Bolster was a bad tempered and violent brute I who terrorised the
countryside and struck fear into the hearts of ordinary folk, but he met
his match in the pious and chaste St Agnes. He fell in love with her and
pursued her relentlesly, but St Agnes wanted none of it.
Sick of his constant attentions, St. Agnes told him to prove his love for
her by filling up a hole
in the cliff at Chapel Porth with his own blood.

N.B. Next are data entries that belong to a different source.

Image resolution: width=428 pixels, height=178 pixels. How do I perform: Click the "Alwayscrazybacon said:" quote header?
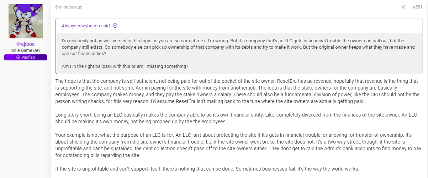coord(86,26)
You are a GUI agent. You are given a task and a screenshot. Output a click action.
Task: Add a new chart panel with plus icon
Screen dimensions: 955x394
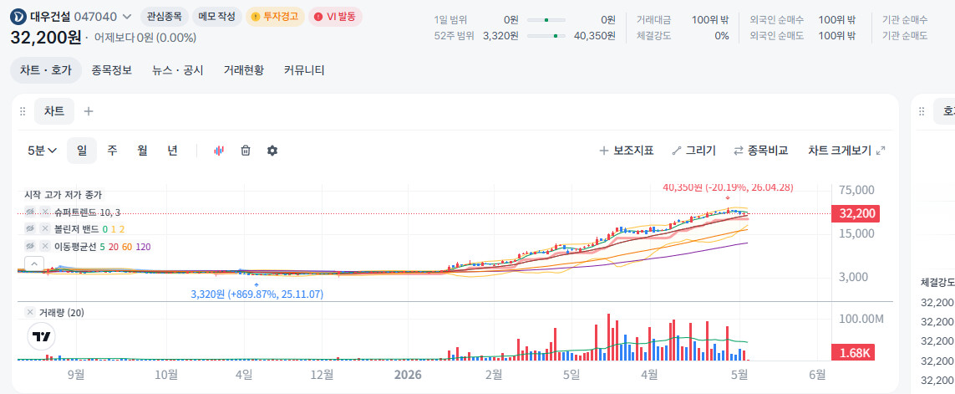pos(89,111)
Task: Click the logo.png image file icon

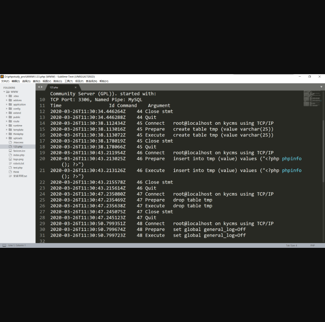Action: pyautogui.click(x=10, y=159)
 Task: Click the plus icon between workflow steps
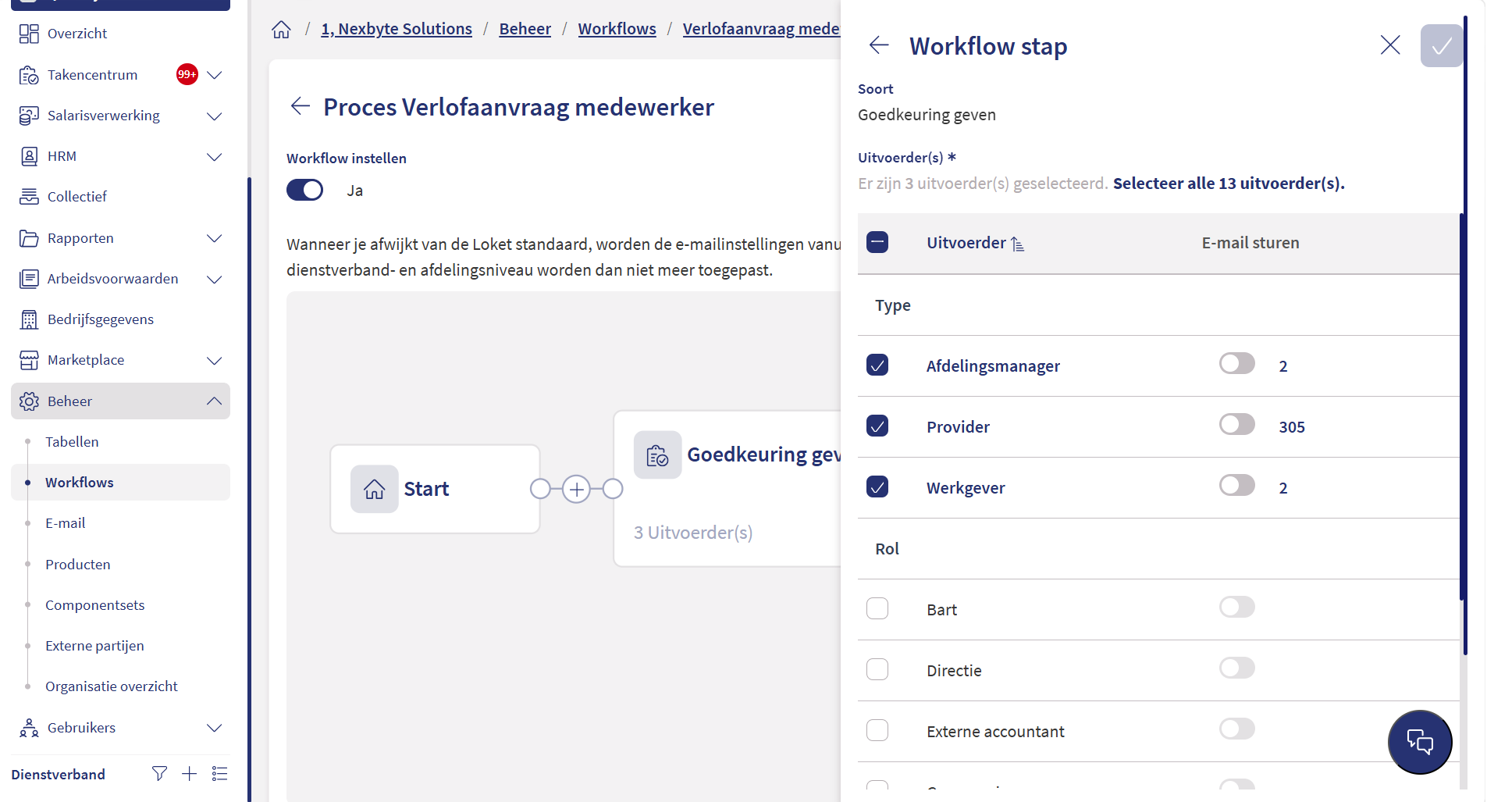[x=576, y=489]
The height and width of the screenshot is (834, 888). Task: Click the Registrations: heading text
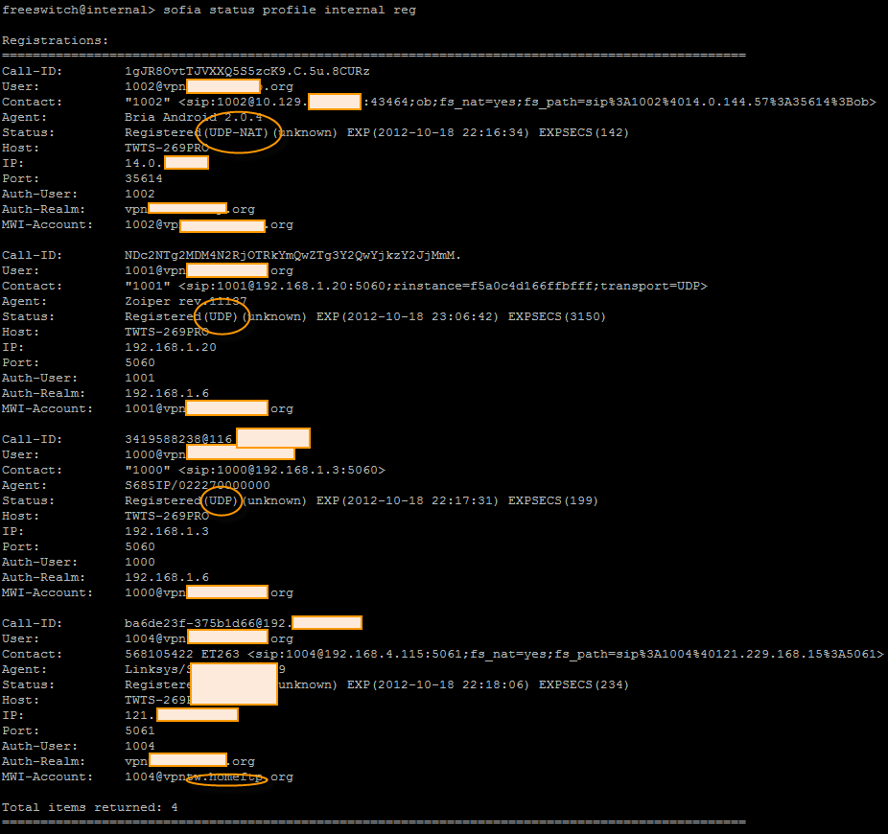[x=55, y=41]
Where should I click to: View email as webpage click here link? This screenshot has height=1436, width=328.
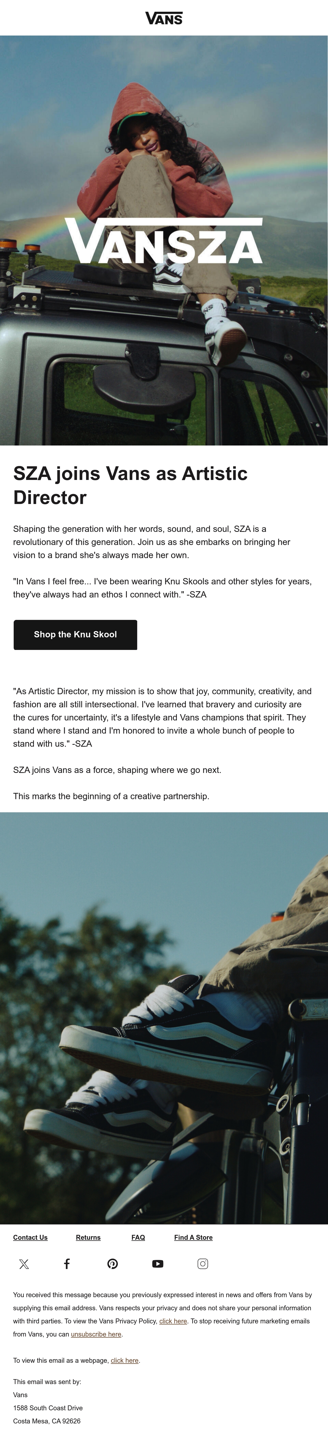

To Bolster that was an easy task. After all, he'd never miss a few gallons
- but St.Agnes ' knew that the hole was bottomless and led into the sea
below !
He stretched out his arm, plunged a knife into it and lay down to wait for
the hole to fill up. It never did, of course and eventually Bolster lost so
much blood he died.
Thus,St. Agnes was rid of his
unwanted attentions but he left his mark behind. The cliffs at Chapel
Porth to this day still bear a red stain, said to be from where his blood
ran down into to sea.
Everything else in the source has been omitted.